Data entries
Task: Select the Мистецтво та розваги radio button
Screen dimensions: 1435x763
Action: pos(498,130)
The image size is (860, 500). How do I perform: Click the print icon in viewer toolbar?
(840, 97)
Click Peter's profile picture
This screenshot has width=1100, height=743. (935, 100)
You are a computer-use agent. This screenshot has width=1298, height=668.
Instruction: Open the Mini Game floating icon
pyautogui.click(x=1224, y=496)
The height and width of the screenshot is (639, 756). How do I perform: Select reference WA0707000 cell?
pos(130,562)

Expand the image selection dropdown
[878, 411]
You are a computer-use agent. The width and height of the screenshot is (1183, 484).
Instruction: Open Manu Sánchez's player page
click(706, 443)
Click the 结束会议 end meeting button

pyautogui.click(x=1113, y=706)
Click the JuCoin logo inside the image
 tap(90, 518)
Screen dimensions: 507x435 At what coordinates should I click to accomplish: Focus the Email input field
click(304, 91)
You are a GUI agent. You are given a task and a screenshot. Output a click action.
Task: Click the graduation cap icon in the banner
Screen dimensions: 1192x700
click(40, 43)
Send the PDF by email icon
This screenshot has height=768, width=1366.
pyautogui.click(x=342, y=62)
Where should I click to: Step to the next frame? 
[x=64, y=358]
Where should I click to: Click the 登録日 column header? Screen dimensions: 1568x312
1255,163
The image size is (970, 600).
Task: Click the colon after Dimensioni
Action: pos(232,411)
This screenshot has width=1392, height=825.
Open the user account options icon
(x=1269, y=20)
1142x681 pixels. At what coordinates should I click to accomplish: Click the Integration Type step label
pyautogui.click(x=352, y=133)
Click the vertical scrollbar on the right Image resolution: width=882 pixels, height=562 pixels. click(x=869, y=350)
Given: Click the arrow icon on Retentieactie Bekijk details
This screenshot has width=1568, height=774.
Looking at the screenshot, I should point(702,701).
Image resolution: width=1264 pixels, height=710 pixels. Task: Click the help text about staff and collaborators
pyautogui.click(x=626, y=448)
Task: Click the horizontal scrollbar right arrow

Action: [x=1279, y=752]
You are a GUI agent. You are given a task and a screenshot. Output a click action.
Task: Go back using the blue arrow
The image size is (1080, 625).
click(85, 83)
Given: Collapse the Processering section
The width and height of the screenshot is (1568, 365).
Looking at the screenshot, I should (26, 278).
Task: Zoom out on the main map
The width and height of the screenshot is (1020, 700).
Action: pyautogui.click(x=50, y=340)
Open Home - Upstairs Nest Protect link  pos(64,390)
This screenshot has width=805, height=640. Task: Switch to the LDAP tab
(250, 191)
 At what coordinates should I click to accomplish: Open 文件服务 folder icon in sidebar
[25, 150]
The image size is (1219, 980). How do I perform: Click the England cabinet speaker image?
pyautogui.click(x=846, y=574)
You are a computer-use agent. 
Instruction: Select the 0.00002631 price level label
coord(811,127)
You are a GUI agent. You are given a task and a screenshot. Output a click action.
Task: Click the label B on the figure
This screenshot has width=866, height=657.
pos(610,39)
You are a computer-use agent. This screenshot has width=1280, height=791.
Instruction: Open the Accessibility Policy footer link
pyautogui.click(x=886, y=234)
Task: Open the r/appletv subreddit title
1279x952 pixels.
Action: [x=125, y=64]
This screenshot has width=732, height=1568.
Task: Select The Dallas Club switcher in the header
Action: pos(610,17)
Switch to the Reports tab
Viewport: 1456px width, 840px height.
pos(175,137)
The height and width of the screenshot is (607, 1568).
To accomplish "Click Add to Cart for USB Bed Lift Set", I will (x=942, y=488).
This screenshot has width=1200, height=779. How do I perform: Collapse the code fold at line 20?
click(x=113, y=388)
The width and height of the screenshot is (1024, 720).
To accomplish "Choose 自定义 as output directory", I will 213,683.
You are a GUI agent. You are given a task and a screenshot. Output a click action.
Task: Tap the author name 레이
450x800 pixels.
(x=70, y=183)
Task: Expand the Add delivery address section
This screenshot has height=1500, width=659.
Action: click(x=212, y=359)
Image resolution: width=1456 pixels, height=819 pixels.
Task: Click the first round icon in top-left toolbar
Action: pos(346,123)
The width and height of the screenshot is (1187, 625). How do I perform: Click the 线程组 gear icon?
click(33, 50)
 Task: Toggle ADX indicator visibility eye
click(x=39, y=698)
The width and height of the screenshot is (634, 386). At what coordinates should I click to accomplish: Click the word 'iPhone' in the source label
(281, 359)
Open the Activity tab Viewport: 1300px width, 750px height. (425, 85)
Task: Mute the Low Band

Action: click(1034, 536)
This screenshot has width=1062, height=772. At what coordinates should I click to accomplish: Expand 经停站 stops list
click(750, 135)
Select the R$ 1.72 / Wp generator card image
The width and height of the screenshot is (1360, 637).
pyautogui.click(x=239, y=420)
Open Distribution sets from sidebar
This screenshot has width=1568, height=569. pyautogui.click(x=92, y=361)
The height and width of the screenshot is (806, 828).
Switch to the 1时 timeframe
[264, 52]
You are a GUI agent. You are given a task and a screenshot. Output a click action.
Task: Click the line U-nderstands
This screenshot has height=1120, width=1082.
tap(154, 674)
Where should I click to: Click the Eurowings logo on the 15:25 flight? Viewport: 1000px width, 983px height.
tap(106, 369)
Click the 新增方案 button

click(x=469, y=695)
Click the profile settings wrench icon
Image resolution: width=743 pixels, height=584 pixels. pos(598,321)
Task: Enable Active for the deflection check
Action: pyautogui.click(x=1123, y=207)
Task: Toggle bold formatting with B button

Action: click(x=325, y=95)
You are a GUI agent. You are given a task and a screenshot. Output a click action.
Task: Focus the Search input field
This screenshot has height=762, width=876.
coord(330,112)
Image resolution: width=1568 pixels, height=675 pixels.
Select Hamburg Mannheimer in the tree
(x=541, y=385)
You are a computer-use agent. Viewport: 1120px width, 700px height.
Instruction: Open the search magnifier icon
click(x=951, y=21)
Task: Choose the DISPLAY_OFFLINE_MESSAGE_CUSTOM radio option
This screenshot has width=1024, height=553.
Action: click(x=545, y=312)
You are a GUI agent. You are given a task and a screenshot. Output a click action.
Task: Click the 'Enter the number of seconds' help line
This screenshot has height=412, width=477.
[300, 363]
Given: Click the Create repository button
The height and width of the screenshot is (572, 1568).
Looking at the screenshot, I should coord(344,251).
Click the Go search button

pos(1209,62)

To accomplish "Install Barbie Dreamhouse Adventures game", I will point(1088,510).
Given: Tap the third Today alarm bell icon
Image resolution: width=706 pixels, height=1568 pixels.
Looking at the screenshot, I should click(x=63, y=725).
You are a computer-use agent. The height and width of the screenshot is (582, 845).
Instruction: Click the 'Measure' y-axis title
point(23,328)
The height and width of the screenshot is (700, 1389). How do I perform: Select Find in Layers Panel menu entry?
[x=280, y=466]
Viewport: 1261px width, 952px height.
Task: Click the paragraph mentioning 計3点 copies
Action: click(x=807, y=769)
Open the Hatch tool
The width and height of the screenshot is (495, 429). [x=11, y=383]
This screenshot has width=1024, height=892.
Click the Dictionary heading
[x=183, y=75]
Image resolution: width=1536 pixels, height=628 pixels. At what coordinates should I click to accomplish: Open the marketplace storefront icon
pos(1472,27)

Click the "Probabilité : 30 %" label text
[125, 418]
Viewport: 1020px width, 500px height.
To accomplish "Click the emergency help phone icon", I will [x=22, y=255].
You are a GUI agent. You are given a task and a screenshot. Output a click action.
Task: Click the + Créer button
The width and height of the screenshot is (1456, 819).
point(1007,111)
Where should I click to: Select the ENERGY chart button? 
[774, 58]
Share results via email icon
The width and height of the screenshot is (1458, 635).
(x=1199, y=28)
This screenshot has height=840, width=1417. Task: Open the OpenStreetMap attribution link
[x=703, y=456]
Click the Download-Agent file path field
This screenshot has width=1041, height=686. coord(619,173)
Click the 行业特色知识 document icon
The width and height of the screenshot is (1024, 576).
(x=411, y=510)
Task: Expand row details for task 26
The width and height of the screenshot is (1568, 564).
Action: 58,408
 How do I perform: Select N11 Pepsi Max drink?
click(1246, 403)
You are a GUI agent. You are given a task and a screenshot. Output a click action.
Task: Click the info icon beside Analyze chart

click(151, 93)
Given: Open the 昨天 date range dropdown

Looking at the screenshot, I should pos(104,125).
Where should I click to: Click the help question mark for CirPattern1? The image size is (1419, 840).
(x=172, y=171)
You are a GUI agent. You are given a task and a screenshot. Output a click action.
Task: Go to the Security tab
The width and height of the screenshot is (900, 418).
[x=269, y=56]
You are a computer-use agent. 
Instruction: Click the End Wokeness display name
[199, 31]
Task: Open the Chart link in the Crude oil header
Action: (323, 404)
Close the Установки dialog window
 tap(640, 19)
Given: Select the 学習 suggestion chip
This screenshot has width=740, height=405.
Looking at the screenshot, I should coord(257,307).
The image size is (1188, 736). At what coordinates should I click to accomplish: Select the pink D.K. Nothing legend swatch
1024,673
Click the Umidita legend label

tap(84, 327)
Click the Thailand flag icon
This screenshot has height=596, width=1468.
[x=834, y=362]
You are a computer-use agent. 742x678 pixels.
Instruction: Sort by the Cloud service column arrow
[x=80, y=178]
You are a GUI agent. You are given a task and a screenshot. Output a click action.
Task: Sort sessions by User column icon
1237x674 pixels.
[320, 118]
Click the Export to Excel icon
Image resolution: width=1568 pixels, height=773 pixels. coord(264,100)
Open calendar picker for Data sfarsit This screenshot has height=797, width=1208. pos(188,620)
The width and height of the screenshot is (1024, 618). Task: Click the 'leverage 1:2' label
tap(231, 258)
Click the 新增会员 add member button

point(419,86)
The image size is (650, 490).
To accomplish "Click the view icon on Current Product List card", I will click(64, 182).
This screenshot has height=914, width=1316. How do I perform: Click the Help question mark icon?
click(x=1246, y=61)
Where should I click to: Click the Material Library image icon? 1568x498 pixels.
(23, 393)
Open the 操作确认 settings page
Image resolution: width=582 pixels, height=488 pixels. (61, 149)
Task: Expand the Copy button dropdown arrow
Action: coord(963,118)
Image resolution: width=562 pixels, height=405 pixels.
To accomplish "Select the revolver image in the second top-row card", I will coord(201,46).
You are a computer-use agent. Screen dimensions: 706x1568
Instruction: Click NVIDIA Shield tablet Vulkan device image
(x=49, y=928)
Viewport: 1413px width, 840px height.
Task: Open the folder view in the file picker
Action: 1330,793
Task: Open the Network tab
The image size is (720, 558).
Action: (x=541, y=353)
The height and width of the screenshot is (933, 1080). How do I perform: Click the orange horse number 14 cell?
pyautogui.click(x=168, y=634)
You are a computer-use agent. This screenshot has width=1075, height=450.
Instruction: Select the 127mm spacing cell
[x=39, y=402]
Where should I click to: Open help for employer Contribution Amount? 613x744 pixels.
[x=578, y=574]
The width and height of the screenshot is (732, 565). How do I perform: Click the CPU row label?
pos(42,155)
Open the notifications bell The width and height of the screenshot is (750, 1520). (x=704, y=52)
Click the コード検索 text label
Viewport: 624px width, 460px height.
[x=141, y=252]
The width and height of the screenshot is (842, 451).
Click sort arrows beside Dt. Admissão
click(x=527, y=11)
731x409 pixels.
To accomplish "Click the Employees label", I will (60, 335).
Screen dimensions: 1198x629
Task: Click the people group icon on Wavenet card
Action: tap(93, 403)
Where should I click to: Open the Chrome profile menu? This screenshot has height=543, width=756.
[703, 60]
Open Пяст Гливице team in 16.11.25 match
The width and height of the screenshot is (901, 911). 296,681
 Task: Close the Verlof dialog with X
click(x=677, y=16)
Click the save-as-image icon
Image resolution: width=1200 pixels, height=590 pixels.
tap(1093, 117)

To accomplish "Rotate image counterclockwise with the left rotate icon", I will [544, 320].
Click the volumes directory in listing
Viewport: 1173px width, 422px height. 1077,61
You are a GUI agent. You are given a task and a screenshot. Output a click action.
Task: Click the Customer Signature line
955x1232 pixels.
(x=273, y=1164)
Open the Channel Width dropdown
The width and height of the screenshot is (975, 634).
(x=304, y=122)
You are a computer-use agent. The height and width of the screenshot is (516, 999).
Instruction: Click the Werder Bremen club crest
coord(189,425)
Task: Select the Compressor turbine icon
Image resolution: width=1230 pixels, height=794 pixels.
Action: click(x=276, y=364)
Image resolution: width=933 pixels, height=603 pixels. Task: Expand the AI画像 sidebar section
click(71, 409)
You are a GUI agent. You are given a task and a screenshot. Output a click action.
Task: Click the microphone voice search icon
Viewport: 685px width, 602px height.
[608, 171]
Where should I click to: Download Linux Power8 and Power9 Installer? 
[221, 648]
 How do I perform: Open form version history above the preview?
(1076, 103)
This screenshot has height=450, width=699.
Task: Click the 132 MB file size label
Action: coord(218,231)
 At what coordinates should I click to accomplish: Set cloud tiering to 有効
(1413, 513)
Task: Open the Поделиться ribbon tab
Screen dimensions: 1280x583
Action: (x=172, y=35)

TASK
Nothing but the lines with "details" should be returned, copied from the entries above.

RESPONSE TO THIS EXERCISE
Given: Click the arrow icon on Retentieactie Bekijk details
Task: Expand row details for task 26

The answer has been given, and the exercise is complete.